Dataset records Start Marker

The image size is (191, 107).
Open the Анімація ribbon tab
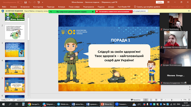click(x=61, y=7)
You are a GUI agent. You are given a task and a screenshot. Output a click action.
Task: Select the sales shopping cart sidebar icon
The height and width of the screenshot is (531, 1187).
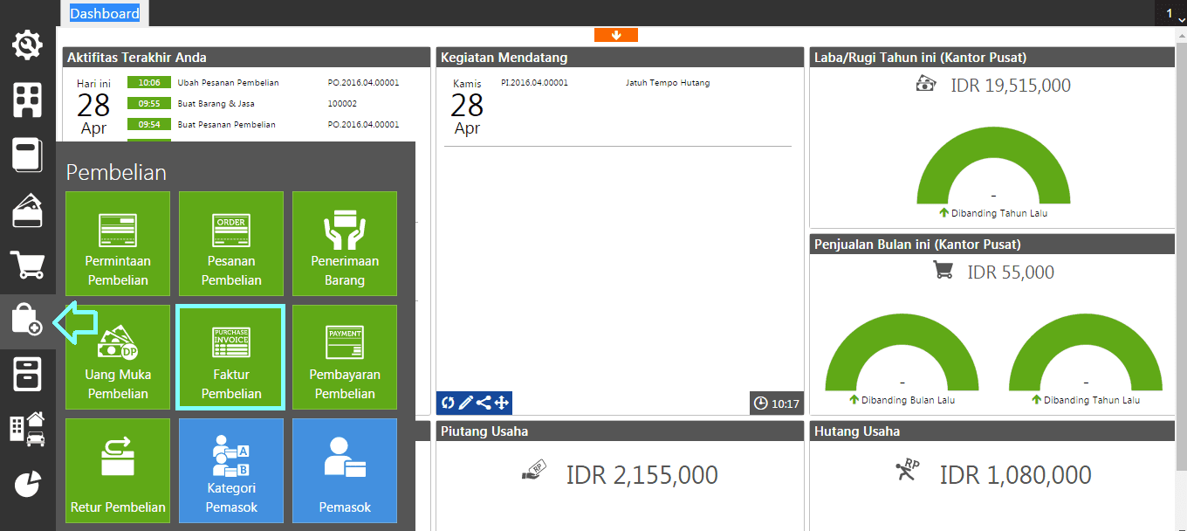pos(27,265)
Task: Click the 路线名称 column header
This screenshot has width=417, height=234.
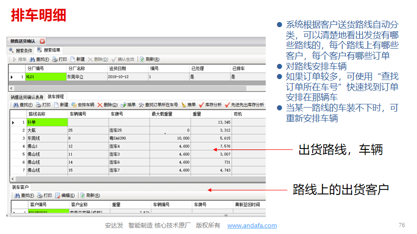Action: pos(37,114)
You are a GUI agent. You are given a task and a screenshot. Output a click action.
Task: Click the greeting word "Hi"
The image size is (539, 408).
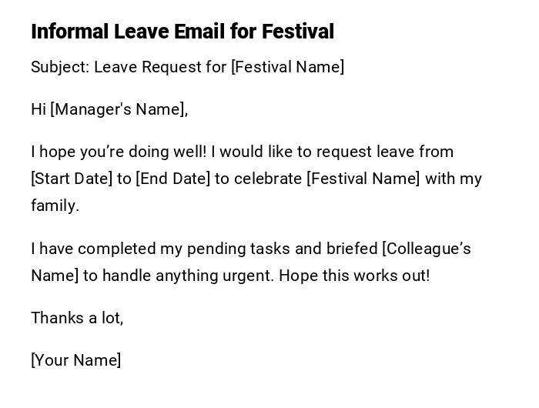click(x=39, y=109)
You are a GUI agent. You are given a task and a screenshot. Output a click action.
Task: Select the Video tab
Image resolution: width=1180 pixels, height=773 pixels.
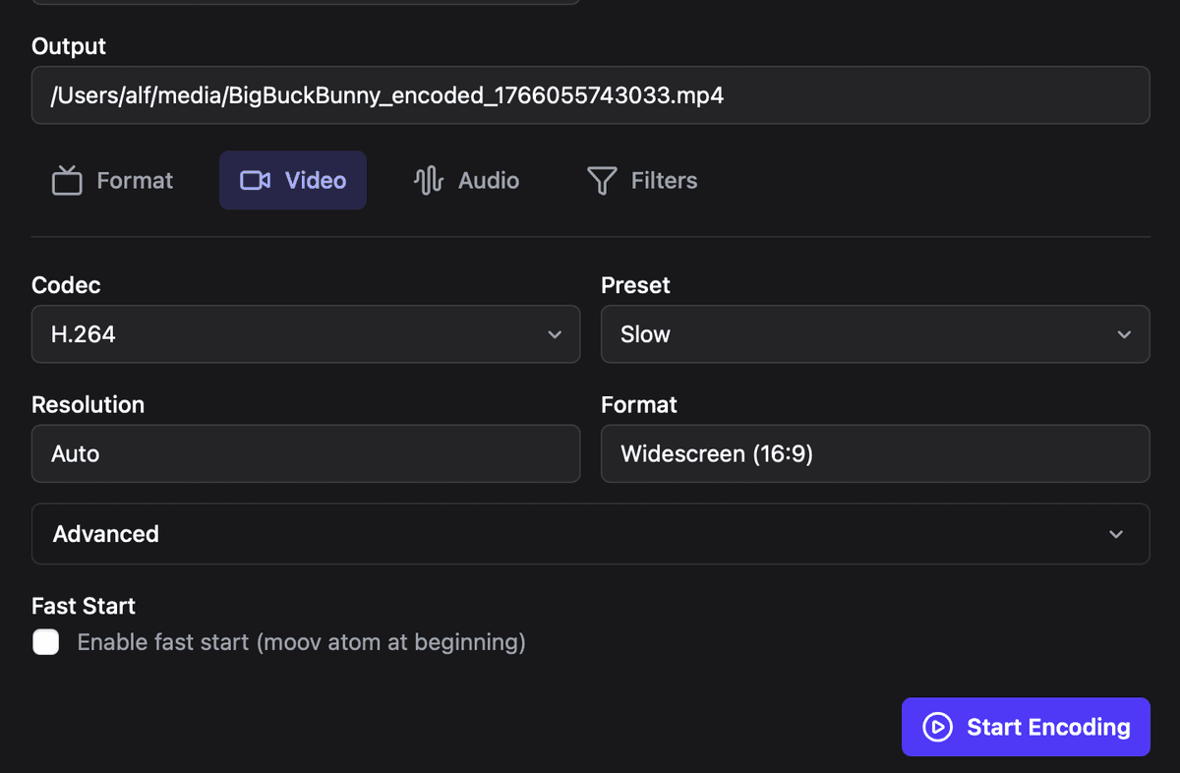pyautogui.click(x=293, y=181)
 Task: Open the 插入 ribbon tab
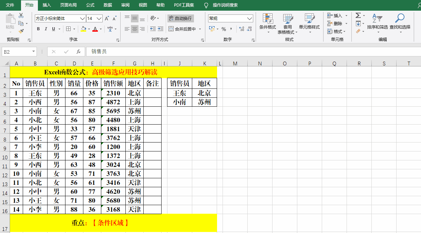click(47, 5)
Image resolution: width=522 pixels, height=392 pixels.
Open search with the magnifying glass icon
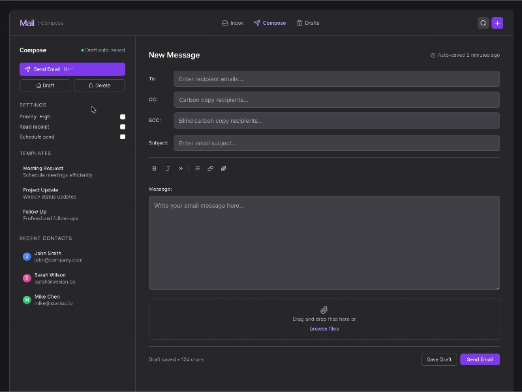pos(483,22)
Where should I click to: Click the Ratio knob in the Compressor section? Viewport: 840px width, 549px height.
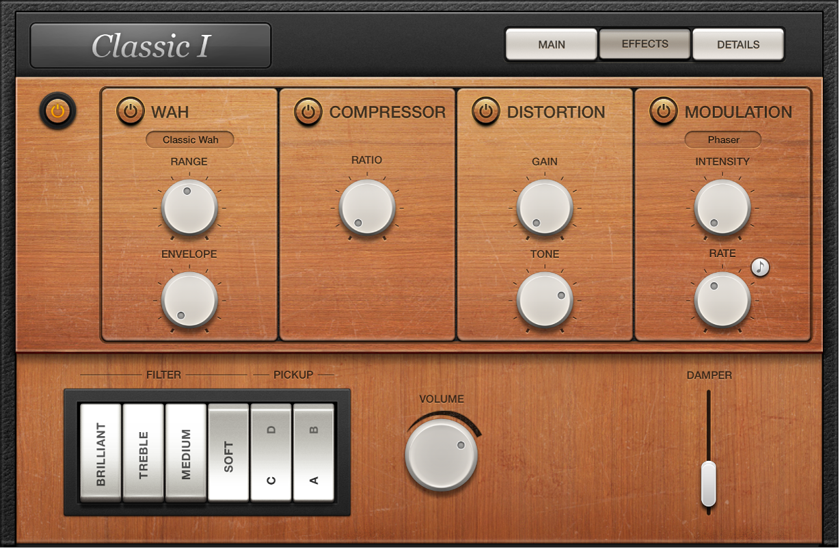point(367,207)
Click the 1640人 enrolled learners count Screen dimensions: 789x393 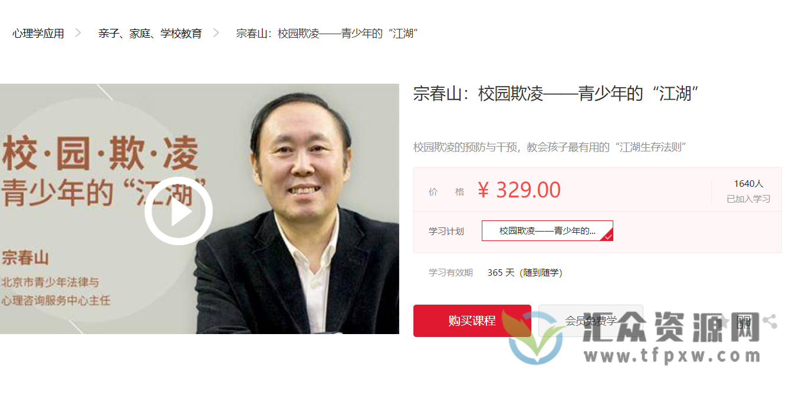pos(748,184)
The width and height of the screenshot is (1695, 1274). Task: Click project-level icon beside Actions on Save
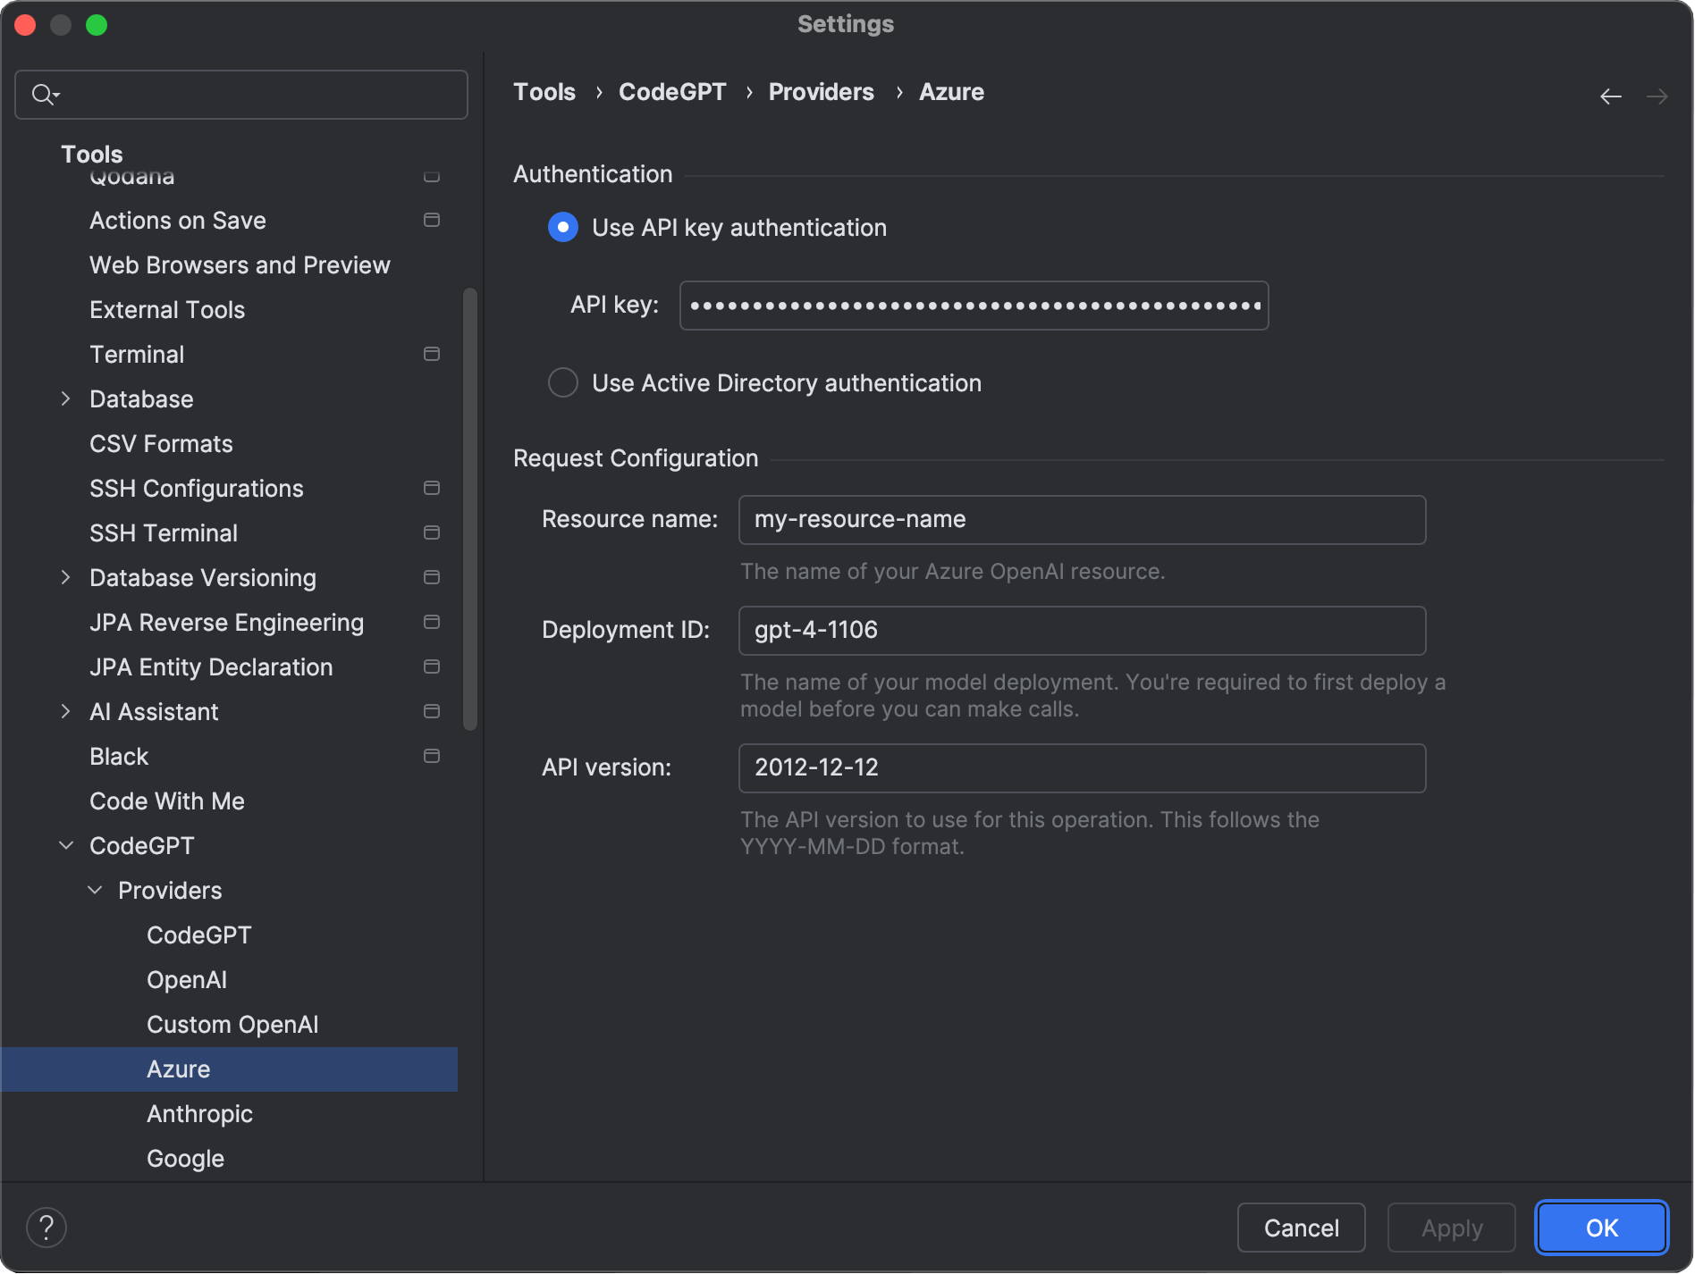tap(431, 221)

Dataset records End Marker

What you should do: Across the entries above, work out how many lines include the string "Select", and report only that figure.

Task output: 2